■ **Passage provided**:
----
Friend monks,

Sometimes there is a need to find out how similar two strings are. I hereby present one of the most useful and intuitive metrics for string similarity - the Levenshtein distance.

There is a Text::Levenshtein module on CPAN, but it is not well documented. My implementation, on the other hand, explains the algorithm step by step. As they say - "sometimes the best way to understand how the wheel works is to reinvent the wheel".

Take a look, the algorithm is very interesting - a neat hack, I'd say.

`#!/usr/local/bin/perl -w
use strict;
($#ARGV == 1) or die "Usage: $0 <string1> <string2>\n";
my ($s1, $s2) = (@ARGV);
print "The Levenshtein distance between $s1 and $s2 is: " . levenshtei
+n($s1, $s2) . "\n";
# Return the Levenshtein distance (also called Edit distance)
# between two strings
#
# The Levenshtein distance (LD) is a measure of similarity between two
# strings, denoted here by s1 and s2. The distance is the number of
# deletions, insertions or substitutions required to transform s1 into
# s2. The greater the distance, the more different the strings are.
----
■ **Recorded information**:
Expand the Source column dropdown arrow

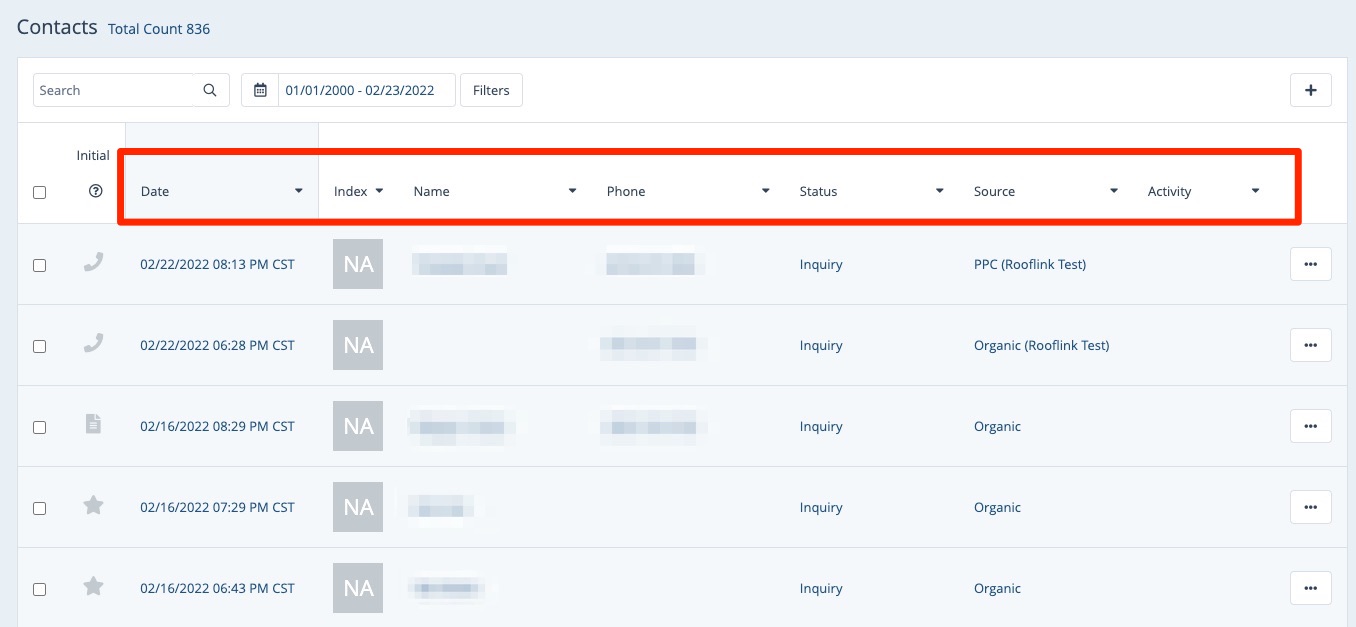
----
■ **What to do**:
1 > According to the Levenshtein distance post, what module for this metric is available on CPAN?
2 > Carry the Levenshtein distance post forward from its final line.

■ **Replies**:
1 > Text::Levenshtein

2 >
#
# The algorithm employs a promimity matrix, which denotes the
# distances between substrings of the two given strings. Read the
# embedded comments for more info. If you want a deep understanding
# of the algorithm, printthe matrix for some test strings
# and study it
#
# The beauty of this system is that nothing is magical - the distance
# is intuitively understandable by humans
#
# The distance is named after the Russian scientist Vladimir
# Levenshtein, who devised the algorithm in 1965
#
sub levenshtein
{
# $s1 and $s2 are the two strings
# $len1 and $len2 are their respective lengths
#
my ($s1, $s2) = @_;
my ($len1, $len2) = (length $s1, length $s2);
# If one of the strings is empty, the distance is the length
# of the other string
#
return $len2 if ($len1 == 0);
return $len1 if ($len2 == 0);
my %mat;
# Init the distance matrix
#
# The first row to 0..$len1
# The first column to 0..$len2
# The rest to 0
#
# The first row and column are initialized so to denote distance
# from the empty string
#
for (my $i = 0; $i <= $len1; ++$i)
{
for (my $j = 0; $j <= $len2; ++$j)
{
$mat{$i}{$j} = 0;
$mat{0}{$j} = $j;
}
$mat{$i}{0} = $i;
}
# Some char-by-char processing is ahead, so prepare
# array of chars from the strings
#
my @ar1 = split(//, $s1);
my @ar2 = split(//, $s2);
for (my $i = 1; $i <= $len1; ++$i)
{
for (my $j = 1; $j <= $len2; ++$j)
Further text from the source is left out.